## PROBLEMS AND TASKS
[a] Answer these questions from the excerpt on predicting weight by diet level below, one per line:
(i) How many evenly spaced length values does the new data frame hold for each diet level?
(ii) Which function is no longer available for multiple comparisons because the model was fit with lm() instead of aov()?
(iii) Which package supplies the glht() function?
[b] Proceed with the excerpt on predicting weight by diet level below, picking up right after its final line.

[EXCERPT TO READ start]

As before, we can create predictions of weight over a sequences of lengths, for every level of diet:
lengthC <- dietdata$length_centered
nd2 <- data.frame(diet=rep(c("Control", "Low", "Med", "High"), each = 15),
length_centered=rep(seq(min(lengthC), max(lengthC),length = 15), times = 4))
E2 <- predict(fm2, newdata=nd2, se.fit = TRUE, interval = "confidence")
predData2 <- data.frame(E2$fit, nd2)
ggplot() +
geom_point(data = dietdata, aes(x = length_centered, y = weight, color = diet)) +
geom_line(data = predData2, aes(x = length_centered, y = fit, color = diet)) +
guides(colour= guide_legend(reverse= T)) +
scale_y_continuous("Weight") +
scale_x_continuous("Length")
We can also look at multiple comparisons. Note that because we used
the lm()
function instead of aov()
, we are not
able to use TukeyHSD()
as we did before. Instead we can use
glht()
function from the multcomp
package.
library(multcomp)
summary(glht(fm2, linfct=mcp(diet="Tukey")))

[EXCERPT TO READ end]
[DATA PROVIDED start]

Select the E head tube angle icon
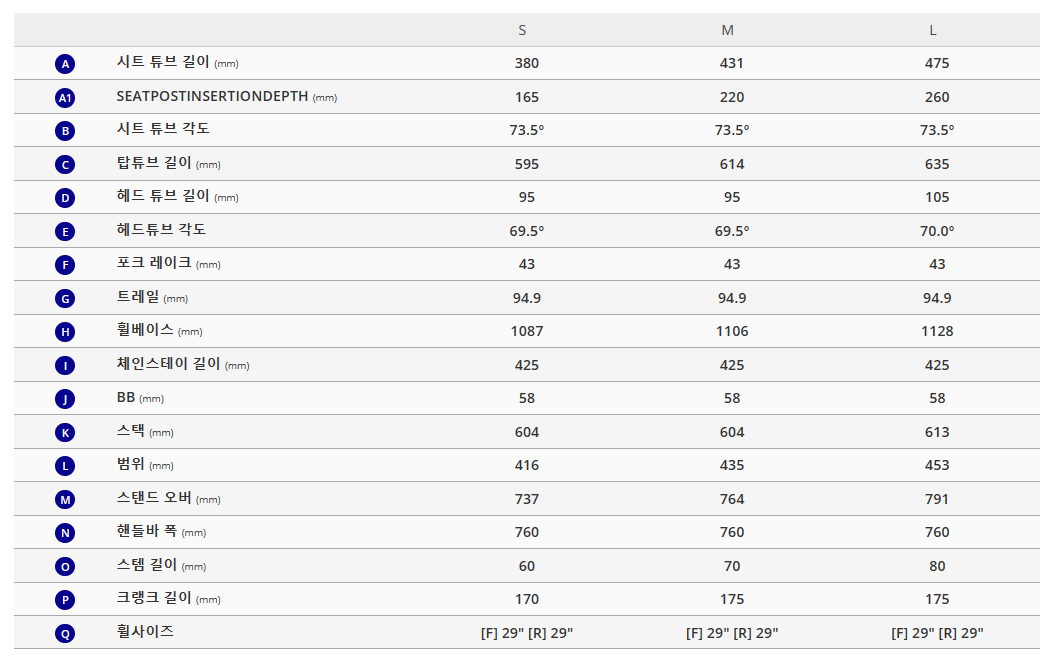 click(65, 232)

[DATA PROVIDED end]

## EXPECTED RESULTS
[a]
(i) 15
(ii) TukeyHSD()
(iii) multcomp

[b]
#>
#> Simultaneous Tests for General Linear Hypotheses
#>
#> Multiple Comparisons of Means: Tukey Contrasts
#>
#>
#> Fit: lm(formula = weight ~ length_centered + diet, data = dietdata)
#>
#> Linear Hypotheses:
#> Estimate Std. Error t value Pr(>|t|)
#> Low - Control == 0 13.73 6.88 2.00 0.2021
#> Med - Control == 0 25.23 6.97 3.62 0.0035 **
#> High - Control == 0 30.78 6.83 4.51 <0.001 ***
#> Med - Low == 0 11.50 6.83 1.68 0.3419
#> High - Low == 0 17.06 6.82 2.50 0.0708 .
#> High - Med == 0 5.56 6.87 0.81 0.8500
#> ---
#> Signif. codes: 0 '***' 0.001 '**' 0.01 '*' 0.05 '.' 0.1 ' ' 1
#> (Adjusted p values reported -- single-step method)
Blocking is used when an additional factor besides our treatment of interest may be contributing to variation in the response variable. While blocking is usually thought of in the context of an ANOVA, it can be used in other linear modeling situations as well.
Blocks can be regions, time periods, individual subjects, etc. but blocking must occur during the design phase of the study. (Later in the course, we will discuss the scenario where we are interested in this second factor and we will no longer refer to it as a block.)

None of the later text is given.